Иногда мне кажется, что только и существует та Кларимонда, которую я вижу там, у окна, и которая со мной играет. Я даже не могу себе представить, какой вид имела бы эта женщина в шляпе или в каком-нибудь другом платье, а не в этом черном, с лиловыми пятнами; я не могу себе представить ее даже без черных перчаток. Если бы я встретил ее на улице или в каком-нибудь ресторане за едой или питьем или просто болтающей, — нет, даже смешно подумать об этом, до такой степени невозможной представляется мне эта картина.

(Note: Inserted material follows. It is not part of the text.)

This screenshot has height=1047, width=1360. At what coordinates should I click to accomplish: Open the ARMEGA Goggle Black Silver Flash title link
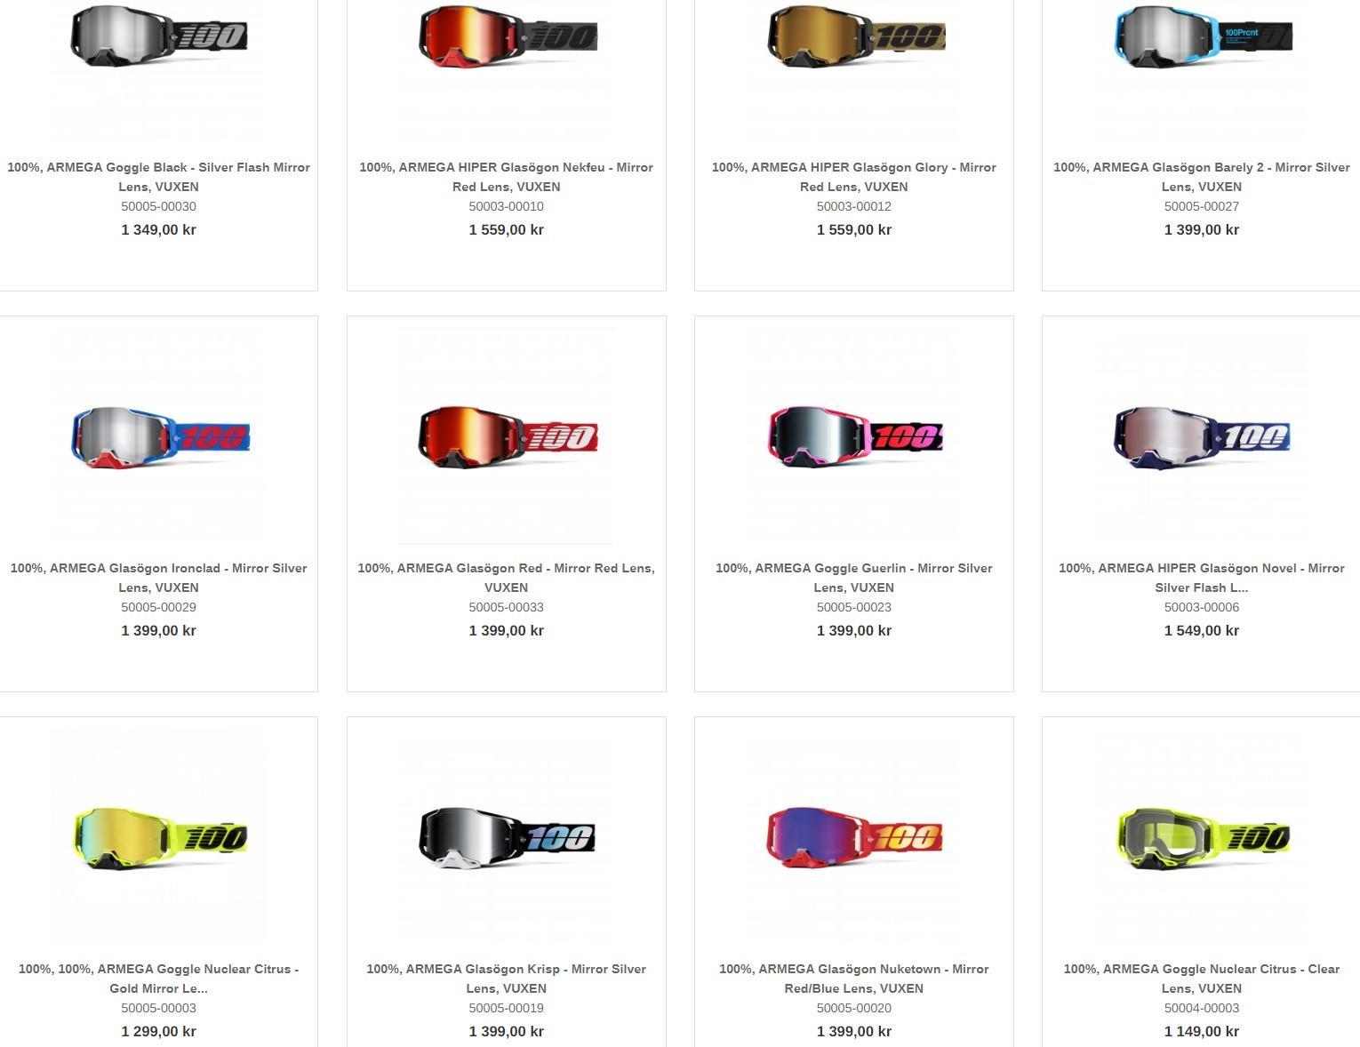coord(158,177)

Иногда я спрашиваю себя, люблю ли я ее. На это я не могу дать ответа, потому что никогда еще не любил. Но если то чувство, которое я испытываю к Кларимонде, действительно любовь, то это нечто совсем-совсем другое, чем то, что я видел у моих товарищей, или о чем читал в романах.
Мне очень трудно дать отчет в моих ощущениях. Вообще мне очень трудно думать о чем-нибудь, не имеющем прямого отношения к Кларимонде или, вернее, к нашей игре. Ибо нельзя отрицать, что, в сущности, эта игра и только эта игра занимает меня, а не что-нибудь другое. И это я, во всяком случае, понимаю.
Кларимонда… Ну да, меня, конечно, влечет к ней. Но к этому примешивается другое чувство, как если бы я чего-нибудь боялся. Боялся? Нет, это не то, это скорее застенчивость, смутный страх перед чем-то для меня неизвестным. Но именно этот-то страх и представляет собой нечто порабощающее, нечто сладостное, не позволяющее мне приблизиться к ней и вместе с тем неотразимо влекущее меня к ней. У меня такое чувство, будто я бегаю вокруг нее в широком кругу, время от времени приближаюсь к ней, потом опять отбегаю от нее, устремляюсь в другое место, снова приближаюсь и снова убегаю. Пока наконец — я в этом твердо уверен — я все-таки не приближусь к ней окончательно.
Кларимонда сидит у окна и прядет. Она прядет длинные, тонкие, необыкновенно тонкие нити.
Из этих нитей она соткет ткань, не знаю, что из нее будет. Я не понимаю даже, как она соткет ткань из этих нежных, тонких нитей, не перепутав и не оборвав их. В ее ткани будут удивительные узоры, сказочные животные и невероятные рожи.
Впрочем, что я пишу? Ведь я все равно ничего не могу видеть, что она прядет; ее нити слишком тонки. И все-таки я чувствую, что работа ее именно такая, какою я себе представляю ее, когда я закрываю глаза. Именно такая. Большая сеть, со множеством фигур в ней, сказочных животных и со странными рожами…
Четверг, 17 марта.
Странное у меня состояние. Я почти не разговариваю больше ни с кем; даже с госпожой Дюбоннэ и с коридорным я едва только здороваюсь. Я едва даю себе время, чтобы поесть; мне только хочется сидеть у окна и играть с нею. Эта игра возбуждает меня, право, возбуждает.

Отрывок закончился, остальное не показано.